Supersedes / NUH Version 4 November 2010
Consultation Undertaken / Patient Access Management Group – April 2013
Patient Partnership Group – May 2013
Commissioners – May 2013
Directors Group – May 2013
Date of Completion of Equality Impact Assessment / 28 February 2013 – see separate template attached at Appendix 1
Date of Completion of We Are Here for You Assessment / 28 February 2013 – see separate template attached at Appendix 3
Date of Environmental Impact Assessment (if applicable) / 28 February 2013 – see separate template attached at Appendix 2
Legal and/or Accreditation Implications / Support the delivery of standards within the NHS Standard Contract for Acute Services and the NHS Operating Framework (Everyone Counts – Planning for Patients)
Target Audience / Referrers, Patients, Commissioners and NUH Staff
Review Date / May 2014
Lead Executive / Director of Operations
Author/Lead Manager / Rachel Eddie, Deputy Director of Operations
Ext 76036
Further Guidance/Information / Annette Gunn, Corporate Operations Manager
Ext 59672

CONTENTS

Paragraph / Title / Page
1. / Introduction / 4
2. / Executive Summary / 4
3. / Policy Statement / 4
4. / Definitions (including Glossary as needed) / 5
5. / Roles and Responsibilities / 6
6. / Policy and/or Procedural Requirements
6.1 Referrals
6.2 Outpatient Appointments
6.3 Outpatient Cancellations and DNAs
6.4 Diagnostics
6.5 Inpatients and Day Cases
6.6 Inpatient Cancellations and DNAs
6.7 Patient Initiated Delays
6.8 Clinical Delays
6.9 Safeguarding Children and Young People and Vulnerable Adults
6.10 Private Patients
6.11 Overseas Patients
6.12War Veterans / 7
9
10
11
11
13
14
15
15
15
16
17
7. / Training, Implementation and Resources / 17
8. / Impact Assessments / 18
9. / Monitoring Matrix / 19
10. / Relevant Legislation, National Guidance and Associated NUH Documents / 20
Appendix 1 / Equality Impact Assessment / 21
Appendix 2 / Environmental Impact Assessment / 24
Appendix 3 / Here For You Assessment / 26
Appendix 4 / Certification Of Employee Awareness / 28
1.0 / Introduction
1.1 / Nottingham University Hospitals NHS Trust (NUH) aims to offer patients timely and equitable access to elective services in line with national standards to support the delivery of high quality, effective and efficient patient care and the achievement of the Trusts’ core business objectives and statutory obligations.
2.0 / Executive Summary
2.1 / This policy sets out the way in which NUH will approach the management of its elective Outpatient, Diagnostics and Inpatient waiting lists.
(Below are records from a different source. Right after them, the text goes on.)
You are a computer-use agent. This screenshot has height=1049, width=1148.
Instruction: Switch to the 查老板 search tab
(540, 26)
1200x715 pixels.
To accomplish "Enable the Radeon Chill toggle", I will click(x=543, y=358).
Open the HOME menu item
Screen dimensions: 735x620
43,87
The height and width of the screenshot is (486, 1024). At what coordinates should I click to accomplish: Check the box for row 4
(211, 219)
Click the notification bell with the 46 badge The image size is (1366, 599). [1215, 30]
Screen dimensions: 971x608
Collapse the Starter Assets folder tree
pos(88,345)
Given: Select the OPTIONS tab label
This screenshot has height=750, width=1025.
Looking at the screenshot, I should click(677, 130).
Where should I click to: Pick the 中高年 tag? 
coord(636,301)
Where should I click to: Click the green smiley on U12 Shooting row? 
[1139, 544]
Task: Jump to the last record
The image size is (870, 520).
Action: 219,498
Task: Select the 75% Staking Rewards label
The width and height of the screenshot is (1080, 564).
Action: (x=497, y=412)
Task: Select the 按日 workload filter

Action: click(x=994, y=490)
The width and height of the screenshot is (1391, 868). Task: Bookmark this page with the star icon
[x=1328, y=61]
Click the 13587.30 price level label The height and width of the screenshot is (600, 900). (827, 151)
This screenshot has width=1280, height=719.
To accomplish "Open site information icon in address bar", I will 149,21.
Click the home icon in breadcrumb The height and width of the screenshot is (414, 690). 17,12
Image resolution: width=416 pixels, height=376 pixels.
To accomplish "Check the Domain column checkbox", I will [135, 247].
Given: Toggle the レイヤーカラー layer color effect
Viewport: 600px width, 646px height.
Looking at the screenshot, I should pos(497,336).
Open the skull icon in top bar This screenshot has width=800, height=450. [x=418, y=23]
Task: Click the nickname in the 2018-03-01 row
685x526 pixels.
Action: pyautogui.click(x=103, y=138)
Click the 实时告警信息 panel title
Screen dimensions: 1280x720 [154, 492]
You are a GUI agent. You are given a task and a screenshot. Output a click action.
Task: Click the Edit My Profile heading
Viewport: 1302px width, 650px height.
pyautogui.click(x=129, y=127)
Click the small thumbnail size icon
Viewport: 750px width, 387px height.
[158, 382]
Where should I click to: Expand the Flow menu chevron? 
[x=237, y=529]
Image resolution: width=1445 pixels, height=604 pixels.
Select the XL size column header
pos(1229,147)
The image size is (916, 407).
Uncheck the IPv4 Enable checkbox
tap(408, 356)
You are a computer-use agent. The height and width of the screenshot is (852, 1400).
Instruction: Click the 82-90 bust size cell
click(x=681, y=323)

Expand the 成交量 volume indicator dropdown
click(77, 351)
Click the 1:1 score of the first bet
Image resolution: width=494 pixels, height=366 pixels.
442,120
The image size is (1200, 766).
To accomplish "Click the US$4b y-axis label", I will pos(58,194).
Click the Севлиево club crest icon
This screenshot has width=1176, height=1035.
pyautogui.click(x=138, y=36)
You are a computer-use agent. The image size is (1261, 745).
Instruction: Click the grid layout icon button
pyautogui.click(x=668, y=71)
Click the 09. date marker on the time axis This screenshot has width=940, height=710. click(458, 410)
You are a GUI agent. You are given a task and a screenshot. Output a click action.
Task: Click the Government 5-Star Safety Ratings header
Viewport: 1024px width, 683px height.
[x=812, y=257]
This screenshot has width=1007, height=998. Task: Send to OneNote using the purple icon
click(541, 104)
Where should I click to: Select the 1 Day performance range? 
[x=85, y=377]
It is supported by a reference guide (Patient Access Policy Procedural Guidelines) for all staff involved with waiting list management and sets out the mandatory minimum requirements to be adopted by all specialties.
The overall purpose of this Policy is to establish a consistent approach to the management of patient waiting lists and times within the Trust.
3.0 / Policy Statement
3.1 / The principles of the Policy are as follows:
  • We will offer patients timely, equitable and transparent access to elective care;
  • We will offer patients appointments and admission dates in order of clinical priority and their waiting time guarantee date (RTT or other National or locally agreed target), allowing for the need to use resources effectively;
  • We will communicate effectively with patients and GPs at all stages in a patients pathway;
  • We will offer patients reasonable notice of appointment and admission dates;
  • We recognise the distress caused to patients when appointments or admissions are cancelled or rescheduled and we will put processes in place to ensure that this is avoided wherever possible;
  • We will accurately record all patient details and pathways on Trust systems in a timely manner to support effective management of pathways;
  • We will ensure that all staff involved in the provision or administration of elective care are aware of their responsibilities within the Policy and are appropriately trained;
  • We will ensure that children and vulnerable adults are not disadvantaged by application of the Policy. Patients with a health condition that affects communication with them, such as dementia, learning disability, or deafness will be clearly identified wherever possible and their pathways management appropriately.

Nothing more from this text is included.